At 0055 on 5 March 2013, Pacific National grain train 9054 derailed at the O’Tooles Road level crossing near Pyramid Hill in northern Victoria. The train derailed about midway through the crossing at pre-existing fractures in one of the rails.
The train comprised three locomotives and 40 loaded grain wagons. Nineteen of the first 20 wagons derailed resulting in severe damage to wagons, a significant loss of grain load and damage to about 270 m of track. The train crew were uninjured.
What the ATSB found
The ATSB found that a small section of one rail had broken away during the passage of the Swan Hill bound passenger service 8045 at about 2240 earlier that night. The fractures in the rail had occurred as a result of the rail’s heavily corroded and wasted condition.
The poor condition of the rail had not been detected by the network manager, V/Line, which had relied on ultrasonic testing to identify rail defects. The track inspection regime did not include sufficient supplementary systems for monitoring the condition of buried track at unsealed level crossings.
The construction method used at unsealed crossings increased the risk of this type of failure. Burying the rail web and foot with road materials increased the potential for corrosion and limited the effectiveness of above-ground visual inspection.
This derailment follows a similar event at Warracknabeal in 2011 that was also investigated. Action taken by the network manager following that event did not fully address the identified limitations of the inspection regime for unsealed level crossings.
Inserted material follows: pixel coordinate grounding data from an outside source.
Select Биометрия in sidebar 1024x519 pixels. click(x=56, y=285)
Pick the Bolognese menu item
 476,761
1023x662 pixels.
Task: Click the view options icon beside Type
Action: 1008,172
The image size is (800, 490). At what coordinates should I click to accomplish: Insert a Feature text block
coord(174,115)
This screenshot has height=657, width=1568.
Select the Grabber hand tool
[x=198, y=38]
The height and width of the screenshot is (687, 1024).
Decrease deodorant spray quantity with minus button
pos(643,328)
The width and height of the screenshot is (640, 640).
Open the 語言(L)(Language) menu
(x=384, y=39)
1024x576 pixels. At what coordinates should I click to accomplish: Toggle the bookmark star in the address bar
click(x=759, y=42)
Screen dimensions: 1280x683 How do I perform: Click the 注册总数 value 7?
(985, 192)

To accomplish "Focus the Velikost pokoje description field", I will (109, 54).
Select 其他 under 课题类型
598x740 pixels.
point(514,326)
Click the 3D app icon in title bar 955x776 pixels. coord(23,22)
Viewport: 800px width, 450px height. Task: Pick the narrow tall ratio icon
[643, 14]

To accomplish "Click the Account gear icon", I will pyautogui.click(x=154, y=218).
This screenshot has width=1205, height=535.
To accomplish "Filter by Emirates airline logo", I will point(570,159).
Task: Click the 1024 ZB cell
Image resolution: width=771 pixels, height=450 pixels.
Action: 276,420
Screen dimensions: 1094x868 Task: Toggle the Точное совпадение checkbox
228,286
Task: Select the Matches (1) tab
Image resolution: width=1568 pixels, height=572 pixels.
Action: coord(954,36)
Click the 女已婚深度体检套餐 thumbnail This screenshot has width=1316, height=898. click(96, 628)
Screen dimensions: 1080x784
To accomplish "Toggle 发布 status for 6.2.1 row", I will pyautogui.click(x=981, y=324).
What's been done as a result
Following the incident, V/Line examined 13 per cent of unsealed crossings in its network and the results were used to develop recommendations for other unsealed level crossings across the V/Line network. V/Line asset management systems are to be updated with improved maintenance requirements for unsealed crossings, and a review will be undertaken of crossing construction methods to determine whether the existing standard of construction is the most appropriate method. These safety actions are ongoing and their success at reducing risk will depend on the effectiveness of their implementation.
In addition, the effectiveness of ultrasonic inspection of rail at unsealed level crossings has been improved, including the development of additional procedures and training specific to the identification of corroded rail at level crossings.
The design, construction and inspection of level crossings at unsealed roads should ensure that track remains fit-for-purpose throughout the life of the asset. Inspection regimes must ensure that where technologies, such as ultrasonic testing, have identified limitations other measures are in place to identify track degradation.